Tra le testimonianze, quella di un ex agente di scorta, incontrato alla cerimonia, che piangeva un suo caro, ucciso dal terremoto: “Non vogliamo disperdere la nostra comunità. Non vogliamo vedere andare via i nostri giovani. Ma anche gli anziani che ne sono parte integrante. Non vi scordate di noi quando i riflettori saranno spenti. Siamo nelle mani dello Stato”. Poi, un altro appello, ripetuto anche ad Amatrice: “Qui l’autunno non c’è. Fra 15 giorni arriva l’inverno” si raccomandano.

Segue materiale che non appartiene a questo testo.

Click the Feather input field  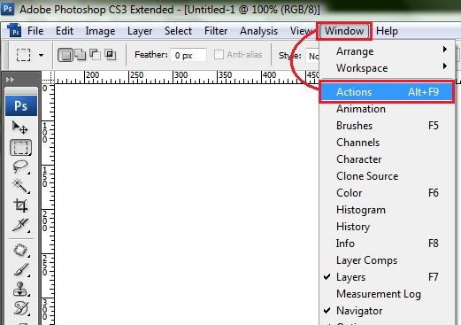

Dopo aver sostato davanti alla scuola elementare Capranica, ristrutturata ma crollata per la scossa del 24 agosto, Grasso ha affermato: “Non è possibile continuare con queste cose. Noi abbiamo avuto il Belice, io ero un ragazzo ma ancora paghiamo le accise per quei terremotati. Ci sono state commissioni d’inchiesta e tante parole. Abbiamo avuto l’Irpinia. Poi l’Aquila. Ma se poi i primi a cadere sono gli edifici simbolo dello Stato, la scuola, l’ospedale, la caserma dei carabinieri, vuol dire che siamo un Paese generoso nella solidarietà, ma non siamo in grado di seguire le regole”. Tuttavia “la prima grande opera pubblica è mettere in sicurezza il Paese. I controlli vanno avviati per tempo senza aspettare le indagini”. Perché “quando i riflettori si spengono sul terremoto – sottolinea -, possono esserci imprenditori tentati di diventare criminali e criminali che possono diventare imprenditori”.
Una paura comune a tutti gli abitanti della zona. Potrebbe capitare, infatti, che il terremoto si trasformi in un business, e che l’emergenza possa far nascere speculazioni a discapito della sicurezza. Su questo Grasso è durissimo: “Mai più scuole di sabbia”. Riferendosi a quella di Amatrice, osserva: “Se verranno accertate responsabilità di qualche imprenditore, questi non avrà più diritto di esercitare l’attività. Apprezzo la decisione del sindaco di costituirsi parte civile nell’inchiesta”. E ancora: “Dobbiamo trovare risorse e persone oneste che pensino che questi interventi servono a salvare la vita di altre persone». Infine l’invito alla politica a stare unita e a andare incontro alle richieste dei cittadini che «vogliono restare sul territorio”.